2019 was also a period in which numerous changes entered into effect in the tax area, with the following being among them:
From the Supreme Court rulings handed down in 2019 with regard to insurance, one should mention the most important ones pertaining to: general damages for the injured party’s relatives, liability of the insurance undertaking for expenses incurred for lease of a replacement vehicle and prepared expert valuation, and imposition of penalties by the President of the Office of Competition and Consumer Protection for applying abusive contractual clauses.
In the resolution of 22 October 2019, in case I NSNZP 2/19, the Supreme Court concluded that a relative of an injured person who has suffered a serious and permanent injury is not entitled to general damages in cash pursuant to Article 448 of the Civil Code. This resolution is a turning point compared to earlier Supreme Court resolutions adopted in similar cases. The future will show whether the stance presented in it will be accepted in the line of rulings.
On 15 February 2019, in the case with file ref. no. III CZP 84/18, the Supreme Court noted that insurer’s liability in third party liability insurance of a motor vehicle owner comprises also necessary and economically justified expenditures, incurred by the injured party for rental of a replacement car in the period of a prolonged repair, unless they result from circumstances attributable to the injured party or a third party. The resolution pertains to factors driving the necessity to use a replacement vehicle, disruption of the causal effect and liability of different entities for the necessity of using a replacement vehicle.
On 29 May 2019, in the case with file ref. no. III CZP 68/18, the Supreme Court declared that the person acquiring, by way of transfer, a claim for damages in a motor insurance loss, is entitled to reimbursement from the third party liability insurer of justified costs of an expert valuation commissioned from a third party only when its preparation was in the circumstances of the case necessary to effectively pursue the damages.

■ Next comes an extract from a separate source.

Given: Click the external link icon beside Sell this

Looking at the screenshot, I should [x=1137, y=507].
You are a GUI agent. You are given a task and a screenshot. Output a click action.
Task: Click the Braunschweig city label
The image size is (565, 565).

On 10 September 2019, in the case with file ref, no. I NSK 54/18, the Supreme Court concluded that the President of the Office of Competition and Consumer Protection may impose a penalty on the commercial undertaking for application of abusive contractual clauses listed in the abusive clause register, but only in the cases in which the clause was previously entered in the register as a result of proceedings with regard to the same commercial undertaking.